The shift toward a lower-carbon economy is accelerating amid a period of escalating geopolitical tensions, including a deteriorating US/China relationship. These concurrent secular trends may have significant impacts on manufacturing and trade activity, as well as financial markets.
Climate policies, falling renewables costs, and the ongoing war in Ukraine have governments focused on establishing both climate resilience and energy security, primarily by reducing dependence on fossil fuels. In 2023, nearly 80% of power-capacity additions worldwide came from renewables, including solar, wind, and hydroelectricity.1 At the current pace, I believe 100% of new capacity could be from renewables within five years. While this increase has been aided to some extent by policies like the US Inflation Reduction Act (IRA) and REPower EU, it is the fossil fuel industry, not renewables, that continues to see the largest government subsidies. I maintain that the shift to lower-carbon energy sources and broad-based electrification represent the most significant economic transformation of the past one hundred years, and it will continue to shape our world for the foreseeable future.
The race is on for energy-transition dominance and the massive market opportunities that go with it. Winners will likely be countries and regions that create a pipeline of raw materials and a manufacturing base for the components necessary to electrify power production and distribution, transportation, and industrial processes. Getting a head start matters, mainly because renewable energy has economies of scale: The cost of renewables decreases as production increases.
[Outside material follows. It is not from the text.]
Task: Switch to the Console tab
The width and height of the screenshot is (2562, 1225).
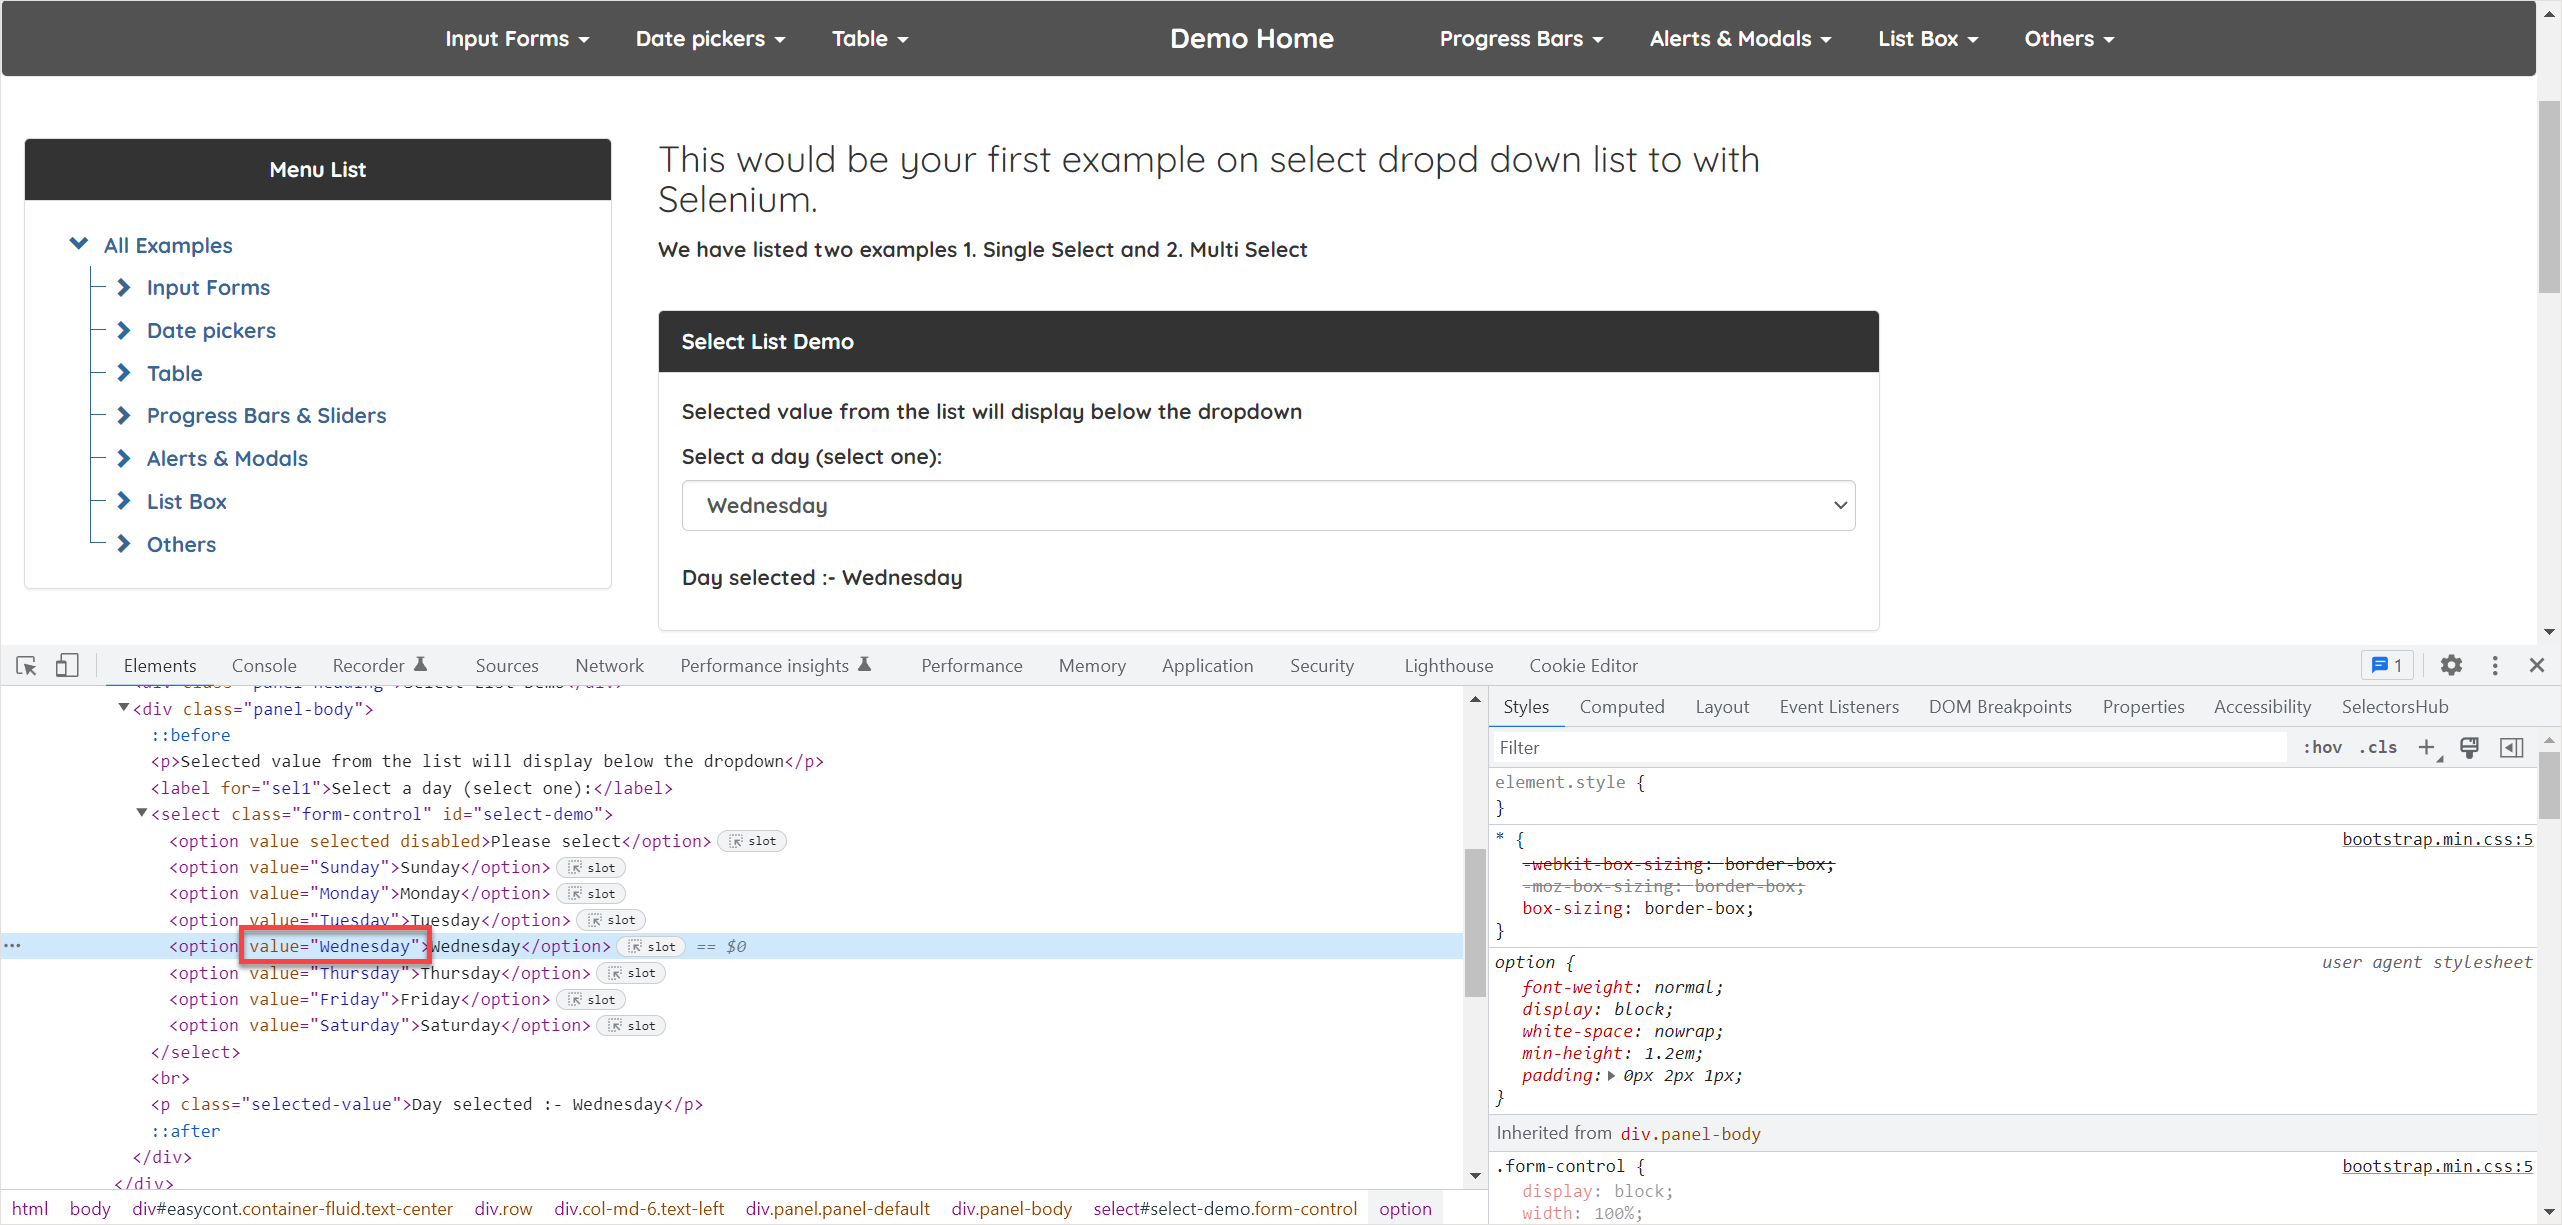Action: 264,666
Today, China has a clear head start in the energy-transition race. China controls between 65% to 95% of the supply of resources across renewable technologies (Figure 1).2 In 2020, exports of electric vehicles, batteries, and solar cells were barely 1% of China’s total exports; within four years they are on track to be almost 5%.3 Because of renewables’ economies of scale, China may benefit from the lowest global incremental costs and the ability to invest in research and development to advance technologically. (Notably, China has leapfrogged to the head of the line in electric vehicle production as well, which similarly accrues advantages from economy of scale.)